While there are debatable issues in Zeki's article, I suspect there is indeed a link between neural development, aesthetic experience, and cognitive and ethical development. One need only compare a classroom of general education students to one full of art students. Their thought processes and sequences are distinctly different. The presentations that are effective for each group differ markedly.

But let's assume that none of these theories is proven. What if visual communication is not more efficient than its verbal counterpart? What if it plays no role in neural or cognitive development? What if we cannot scientifically prove that visual communication has a positive impact upon learning? Is there still reason to use it in our classrooms?

Cultural Engagement
The answer is "yes." Visual communication is important in the college classroom because it exists in the lives of our students and to some degree always will. Western civilization has become more dependent than ever on visual culture, visual artifacts, and visual communication as a mode of discourse and a means of developing a social and cultural identity. We must use visual communication and analyze its use for much the same reasons we've used reading and writing. We can either teach students to use it well or leave them to ignorance. We can send them into the world visually literate or visually illiterate.

As teachers, our essential task is to get students to consider new ideas and explore their value and relevance. The teacher must enter the students' world and draw them into a greater light just as Socrates did in Plato's myth of the cave. Our job is not to yank students from the mythical cave of ignorance but to lead them out by means they can appreciate.

Consider the "world" of the average college student. Television is likely the primary source of cultural experience with the Internet rapidly gaining on it. Music is not listened to, it's watched via MTV/VH1 and DVDs. Playing a pretend game of "army" now takes place in a large building with rented laser guns for a $7 fee. Personal needs are discovered by watching 30-second television spots rather than through personal introspection.

The social context of today's college students, for better or worse, is more dependent upon visual communication than before. As academics, it is our obligation to meet our students in their social, cultural world and bring them to greater illumination.

Doing so requires teaching them about shadows and their relationship to the light. It means teaching them to use the light and the shadows in combination to understand reality.
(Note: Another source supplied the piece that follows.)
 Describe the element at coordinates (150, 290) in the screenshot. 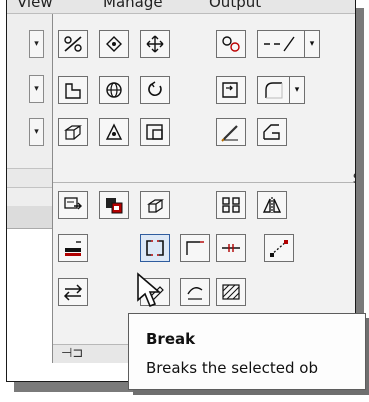

I see `mouse-cursor-icon` at that location.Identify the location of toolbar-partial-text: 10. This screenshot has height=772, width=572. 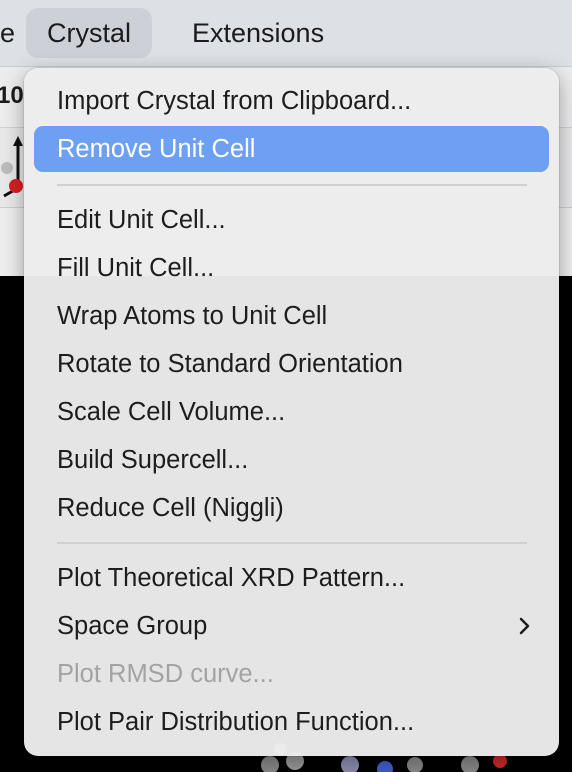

Because visual communication is important in education, neglecting visual communication is to leave our students at the mercy of those who develop that communication and to expect them to discern stimuli that are only shadows of reality.

Implementation
As an art professor, I, of course, use visual communication in the classroom. But using visuals in the classroom is something we all should be doing, just as giving reading assignments is what we all do. There is not a discipline in higher education that could not benefit from the frequent use of visual communication in the classroom. This may mean using a video, a well designed web site, a photograph, or a diagram on a whiteboard—and using them often.

Obviously, communicating visually requires that professors learn effective visual communication skills, just as we've had to learn effective verbal communication skills. We must continually ask what makes visual communication effective. What modes of expression are most accessible and relevant to our students? What is thoughtful and insightful, and what is merely entertaining?

Conclusion
If we are to educate our students to the fullest, we must incorporate visual communication and stimuli into classroom experiences. Whether or not there is some neural or cognitive benefit is irrelevant. What matters is that visual communication will forever be a part of our students' lives. We can either use that tool, or we can avoid it and leave our students enslaved by visual communication out of ignorance. For each of us, the challenge is whether we separate from cultural trends or fully engage them—without becoming mere entertainment.